# [DATA FOR THIS EXERCISE]
_ _ _ _ _ _ _

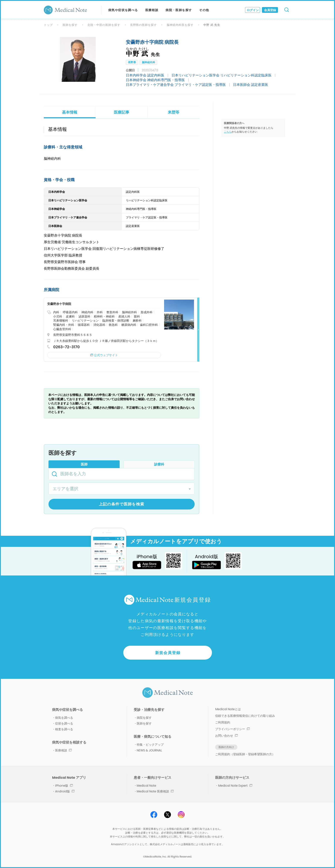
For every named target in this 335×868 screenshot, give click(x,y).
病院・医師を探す (179, 10)
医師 (84, 464)
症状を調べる (64, 723)
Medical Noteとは (228, 709)
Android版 (65, 791)
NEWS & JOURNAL (149, 750)
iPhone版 (64, 785)
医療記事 (122, 112)
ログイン (253, 10)
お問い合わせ (226, 736)
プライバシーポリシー (232, 729)
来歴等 (174, 112)
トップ (48, 25)
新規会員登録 (168, 653)
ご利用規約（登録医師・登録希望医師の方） (245, 754)
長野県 (132, 62)
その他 (204, 10)
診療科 (159, 464)
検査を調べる (64, 729)
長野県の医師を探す (144, 25)
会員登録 (270, 10)
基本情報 (69, 112)
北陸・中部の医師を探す (104, 25)
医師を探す (70, 25)
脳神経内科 (148, 62)
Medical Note (146, 785)
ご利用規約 (222, 722)
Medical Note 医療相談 (155, 791)
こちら (227, 131)
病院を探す (144, 718)
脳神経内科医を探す (180, 25)
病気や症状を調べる (123, 10)
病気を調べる (64, 718)
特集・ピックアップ (150, 744)
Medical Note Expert (235, 785)
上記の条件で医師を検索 (122, 504)
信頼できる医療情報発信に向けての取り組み (245, 716)
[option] (78, 59)
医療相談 (152, 10)
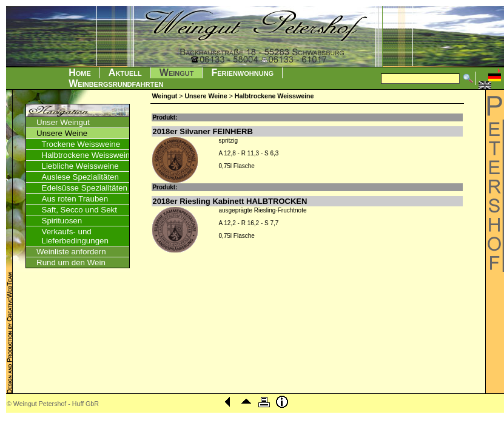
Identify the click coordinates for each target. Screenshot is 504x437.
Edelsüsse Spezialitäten (85, 188)
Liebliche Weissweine (80, 166)
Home (79, 72)
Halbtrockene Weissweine (88, 155)
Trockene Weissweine (81, 144)
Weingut (176, 72)
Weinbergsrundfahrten (116, 83)
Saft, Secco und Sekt (79, 209)
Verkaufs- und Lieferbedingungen (75, 236)
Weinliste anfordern (71, 251)
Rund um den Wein (71, 262)
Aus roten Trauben (75, 198)
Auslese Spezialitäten (80, 177)
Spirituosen (62, 220)
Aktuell (125, 72)
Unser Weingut (63, 122)
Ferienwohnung (242, 72)
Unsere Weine (62, 133)
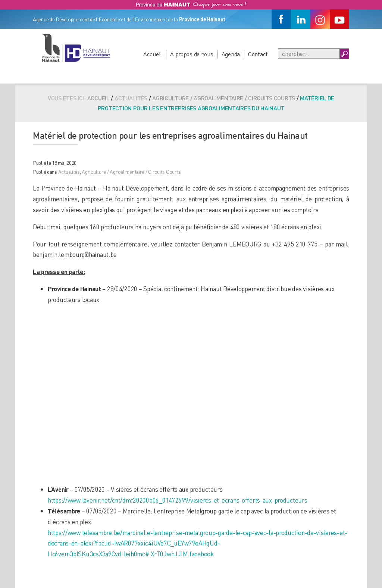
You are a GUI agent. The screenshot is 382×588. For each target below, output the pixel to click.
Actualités (69, 172)
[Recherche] (309, 54)
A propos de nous (192, 54)
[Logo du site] (76, 48)
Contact (258, 54)
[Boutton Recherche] (344, 54)
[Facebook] (281, 19)
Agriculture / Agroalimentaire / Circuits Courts (223, 98)
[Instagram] (320, 19)
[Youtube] (339, 19)
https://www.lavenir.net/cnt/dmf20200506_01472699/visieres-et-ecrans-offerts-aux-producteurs (178, 500)
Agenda (231, 54)
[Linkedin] (301, 19)
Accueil (153, 54)
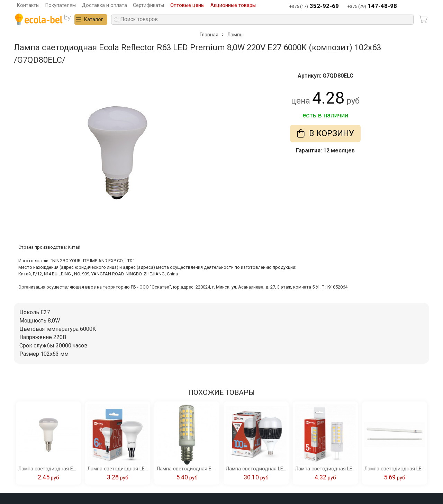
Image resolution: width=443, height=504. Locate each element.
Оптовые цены (187, 5)
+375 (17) (314, 6)
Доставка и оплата (104, 5)
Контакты (28, 5)
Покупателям (61, 5)
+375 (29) (372, 6)
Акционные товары (233, 5)
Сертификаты (148, 5)
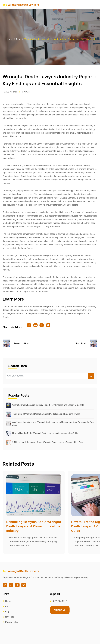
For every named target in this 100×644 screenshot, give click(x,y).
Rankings (9, 617)
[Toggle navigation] (94, 5)
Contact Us (60, 610)
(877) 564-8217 (60, 601)
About (8, 606)
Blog (18, 39)
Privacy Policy (12, 622)
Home (9, 39)
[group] (34, 512)
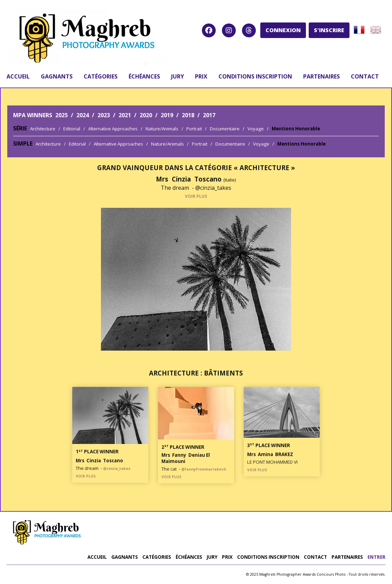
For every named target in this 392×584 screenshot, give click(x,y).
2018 (188, 115)
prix (201, 76)
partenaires (321, 76)
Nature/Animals (162, 129)
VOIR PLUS (196, 196)
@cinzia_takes (213, 188)
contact (365, 76)
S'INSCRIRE (329, 30)
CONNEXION (283, 30)
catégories (101, 76)
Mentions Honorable (296, 129)
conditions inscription (255, 76)
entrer (376, 557)
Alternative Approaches (113, 129)
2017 (209, 115)
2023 (104, 115)
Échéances (144, 76)
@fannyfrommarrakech (204, 469)
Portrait (194, 129)
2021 (125, 115)
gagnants (57, 76)
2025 (62, 115)
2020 (146, 115)
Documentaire (225, 129)
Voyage (255, 129)
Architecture (43, 129)
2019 (167, 115)
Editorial (72, 129)
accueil (18, 76)
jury (177, 76)
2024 (83, 115)
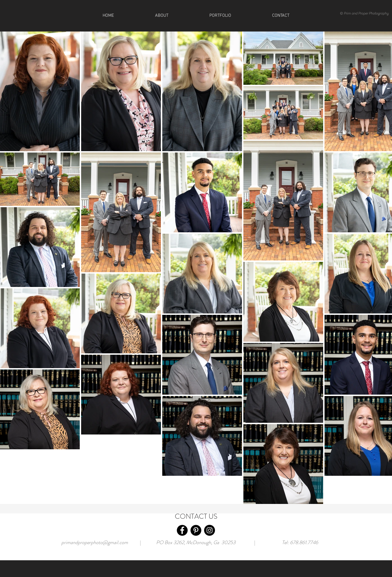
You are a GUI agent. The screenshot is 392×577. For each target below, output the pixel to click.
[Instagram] (209, 530)
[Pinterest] (196, 530)
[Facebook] (182, 530)
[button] (280, 16)
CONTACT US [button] (196, 516)
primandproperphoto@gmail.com (95, 542)
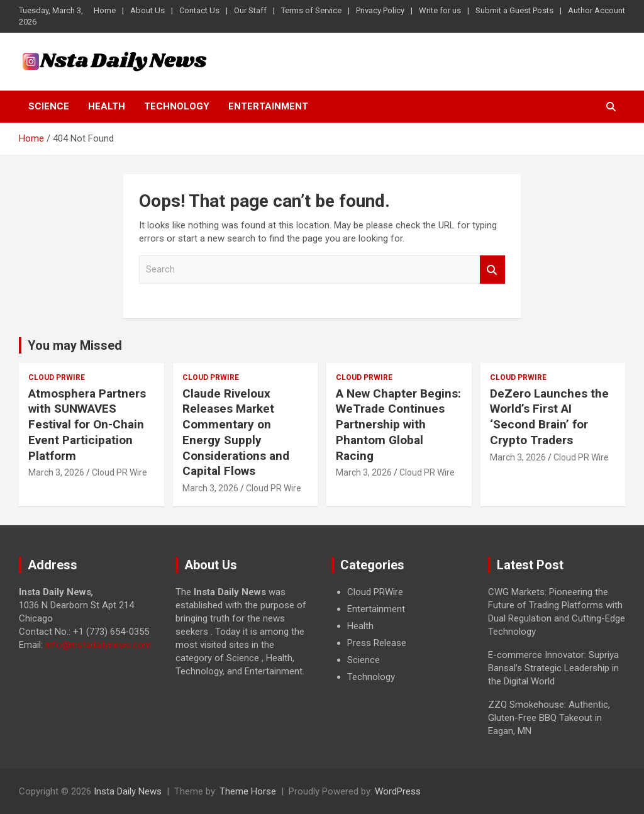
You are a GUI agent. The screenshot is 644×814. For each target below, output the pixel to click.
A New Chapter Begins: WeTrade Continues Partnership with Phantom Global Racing (398, 425)
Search (492, 269)
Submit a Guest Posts (514, 10)
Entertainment (268, 106)
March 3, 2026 (56, 472)
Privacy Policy (380, 10)
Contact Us (199, 10)
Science (48, 106)
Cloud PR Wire (119, 472)
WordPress (397, 791)
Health (106, 106)
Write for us (440, 10)
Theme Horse (248, 791)
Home (104, 10)
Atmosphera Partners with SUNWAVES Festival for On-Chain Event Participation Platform (87, 425)
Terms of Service (311, 10)
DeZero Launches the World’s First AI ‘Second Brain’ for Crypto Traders (549, 416)
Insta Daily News (128, 791)
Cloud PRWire (57, 377)
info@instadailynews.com (98, 645)
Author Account (596, 10)
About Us (147, 10)
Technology (177, 106)
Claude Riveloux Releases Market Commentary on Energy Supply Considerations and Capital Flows (236, 432)
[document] (400, 635)
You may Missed (75, 345)
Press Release (377, 643)
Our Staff (250, 10)
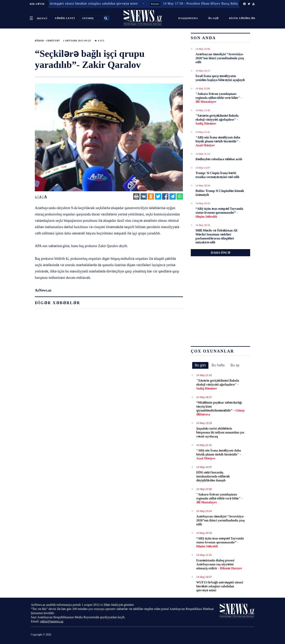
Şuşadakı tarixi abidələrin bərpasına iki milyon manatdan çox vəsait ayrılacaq (220, 432)
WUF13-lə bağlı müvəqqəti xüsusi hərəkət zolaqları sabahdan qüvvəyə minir (220, 586)
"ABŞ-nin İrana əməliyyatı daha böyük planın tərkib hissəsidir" (218, 141)
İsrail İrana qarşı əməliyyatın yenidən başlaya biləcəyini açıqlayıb (220, 78)
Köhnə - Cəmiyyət (47, 40)
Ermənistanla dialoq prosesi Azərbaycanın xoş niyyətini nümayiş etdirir (219, 564)
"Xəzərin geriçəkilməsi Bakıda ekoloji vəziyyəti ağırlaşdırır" (217, 120)
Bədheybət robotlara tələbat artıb (219, 159)
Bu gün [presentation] (200, 365)
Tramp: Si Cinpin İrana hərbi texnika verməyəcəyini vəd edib (217, 175)
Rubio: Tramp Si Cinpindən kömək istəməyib (220, 193)
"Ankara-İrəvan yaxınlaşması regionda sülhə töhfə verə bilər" (219, 98)
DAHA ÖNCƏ (221, 252)
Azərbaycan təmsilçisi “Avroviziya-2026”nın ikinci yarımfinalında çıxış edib (220, 58)
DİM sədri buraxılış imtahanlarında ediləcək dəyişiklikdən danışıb (213, 476)
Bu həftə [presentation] (218, 365)
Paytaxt (162, 4)
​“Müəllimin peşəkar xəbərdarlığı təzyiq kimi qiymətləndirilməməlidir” (221, 408)
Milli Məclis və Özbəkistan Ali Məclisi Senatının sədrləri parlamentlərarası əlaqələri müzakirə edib (216, 236)
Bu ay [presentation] (235, 365)
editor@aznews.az (52, 621)
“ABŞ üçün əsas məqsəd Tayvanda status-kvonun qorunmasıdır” (219, 212)
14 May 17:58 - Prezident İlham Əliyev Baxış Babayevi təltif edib (218, 4)
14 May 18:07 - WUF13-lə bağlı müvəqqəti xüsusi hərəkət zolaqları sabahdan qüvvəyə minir (76, 4)
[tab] (200, 365)
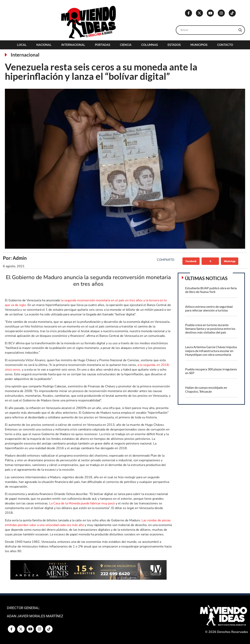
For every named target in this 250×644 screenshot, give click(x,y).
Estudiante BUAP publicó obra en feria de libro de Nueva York (211, 290)
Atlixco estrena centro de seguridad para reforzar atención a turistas (209, 308)
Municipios (199, 45)
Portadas (102, 45)
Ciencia (126, 45)
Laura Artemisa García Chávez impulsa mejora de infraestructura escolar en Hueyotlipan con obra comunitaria (211, 350)
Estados (174, 45)
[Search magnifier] (240, 30)
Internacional (73, 45)
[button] (191, 261)
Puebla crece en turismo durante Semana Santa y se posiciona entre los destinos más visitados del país (210, 328)
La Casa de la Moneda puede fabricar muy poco (82, 503)
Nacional (44, 45)
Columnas (149, 45)
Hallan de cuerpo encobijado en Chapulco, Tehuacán (206, 389)
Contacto (225, 45)
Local (22, 45)
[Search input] (208, 30)
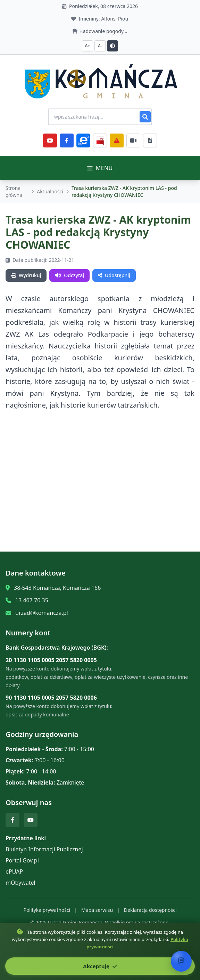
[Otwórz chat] (181, 961)
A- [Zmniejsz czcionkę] (100, 46)
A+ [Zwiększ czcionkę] (88, 46)
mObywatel (20, 883)
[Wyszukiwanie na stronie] (100, 117)
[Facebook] (66, 140)
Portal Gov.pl (22, 860)
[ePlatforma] (83, 140)
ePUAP (14, 872)
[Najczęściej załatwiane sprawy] (133, 140)
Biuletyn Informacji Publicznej (44, 849)
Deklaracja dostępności (150, 910)
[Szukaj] (145, 117)
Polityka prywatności (47, 910)
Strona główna (14, 191)
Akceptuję (100, 966)
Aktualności (50, 191)
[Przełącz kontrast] (112, 46)
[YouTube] (50, 140)
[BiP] (100, 140)
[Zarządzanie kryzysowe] (117, 140)
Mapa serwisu (97, 910)
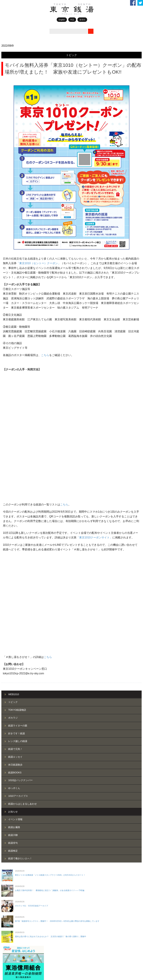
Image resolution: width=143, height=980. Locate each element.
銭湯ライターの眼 (18, 511)
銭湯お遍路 (14, 613)
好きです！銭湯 (17, 519)
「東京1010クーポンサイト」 (94, 417)
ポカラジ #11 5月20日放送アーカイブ (31, 692)
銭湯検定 (13, 636)
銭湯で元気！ (15, 535)
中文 (72, 19)
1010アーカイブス (18, 582)
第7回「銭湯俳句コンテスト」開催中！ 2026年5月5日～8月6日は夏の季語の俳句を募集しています (57, 707)
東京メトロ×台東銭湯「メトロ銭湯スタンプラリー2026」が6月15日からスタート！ (50, 661)
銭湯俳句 (13, 629)
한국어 (82, 19)
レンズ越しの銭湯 (18, 527)
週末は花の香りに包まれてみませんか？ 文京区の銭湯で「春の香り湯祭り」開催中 (50, 722)
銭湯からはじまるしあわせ (22, 590)
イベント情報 (15, 605)
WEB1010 (14, 480)
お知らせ (13, 598)
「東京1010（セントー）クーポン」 (39, 263)
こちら (45, 355)
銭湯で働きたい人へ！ (20, 644)
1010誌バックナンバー (20, 566)
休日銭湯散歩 (15, 550)
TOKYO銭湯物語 (17, 496)
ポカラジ (13, 504)
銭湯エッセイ (15, 543)
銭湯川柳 (13, 621)
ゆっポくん (14, 574)
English (62, 19)
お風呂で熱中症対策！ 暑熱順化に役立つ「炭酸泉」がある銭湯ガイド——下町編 (49, 676)
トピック (71, 55)
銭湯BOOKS (15, 558)
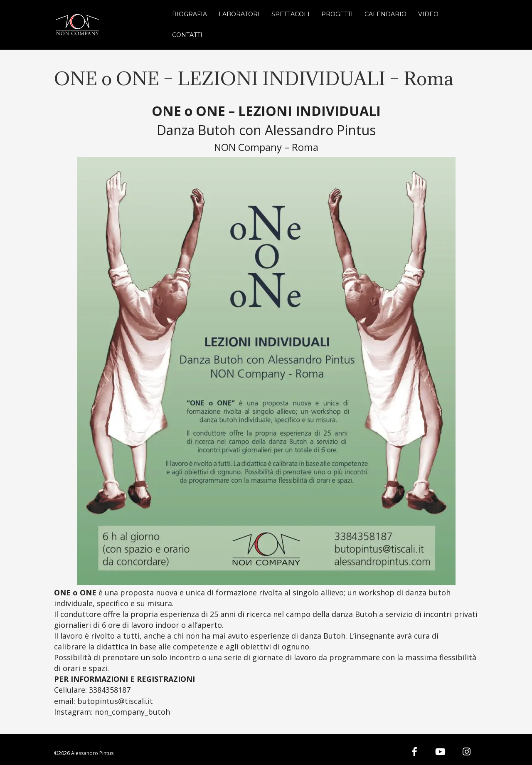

_ _ _ _ _ _ _

Arrange the lines as a two-column CSV with the columns "target" and "coordinates", beginning at the line that has "La Casa de la" and stopping after the line that has "Mapa serwisu (97, 910)". Give one row per line, put each value in its own quoted field with any line breaks turned into spaces, and leave out the pictures.

target,coordinates
"La Casa de la Moneda puede fabricar muy poco","(82, 503)"
"Nacional","(44, 45)"
"Columnas","(149, 45)"
"Hallan de cuerpo encobijado en Chapulco, Tehuacán","(206, 389)"
"Contacto","(225, 45)"
"Local","(22, 45)"
"[Search input]","(208, 30)"
"[Otwórz chat]","(181, 961)"
"A- [Zmniejsz czcionkę]","(100, 46)"
"A+ [Zwiększ czcionkę]","(88, 46)"
"mObywatel","(20, 883)"
"[Wyszukiwanie na stronie]","(100, 117)"
"[Facebook]","(66, 140)"
"Portal Gov.pl","(22, 860)"
"[ePlatforma]","(83, 140)"
"ePUAP","(14, 872)"
"[Najczęściej załatwiane sprawy]","(133, 140)"
"Biuletyn Informacji Publicznej","(44, 849)"
"Deklaracja dostępności","(150, 910)"
"[Szukaj]","(145, 117)"
"Polityka prywatności","(47, 910)"
"Strona główna","(14, 191)"
"Akceptuję","(100, 966)"
"Aktualności","(50, 191)"
"[Przełącz kontrast]","(112, 46)"
"[YouTube]","(50, 140)"
"[BiP]","(100, 140)"
"[Zarządzanie kryzysowe]","(117, 140)"
"Mapa serwisu","(97, 910)"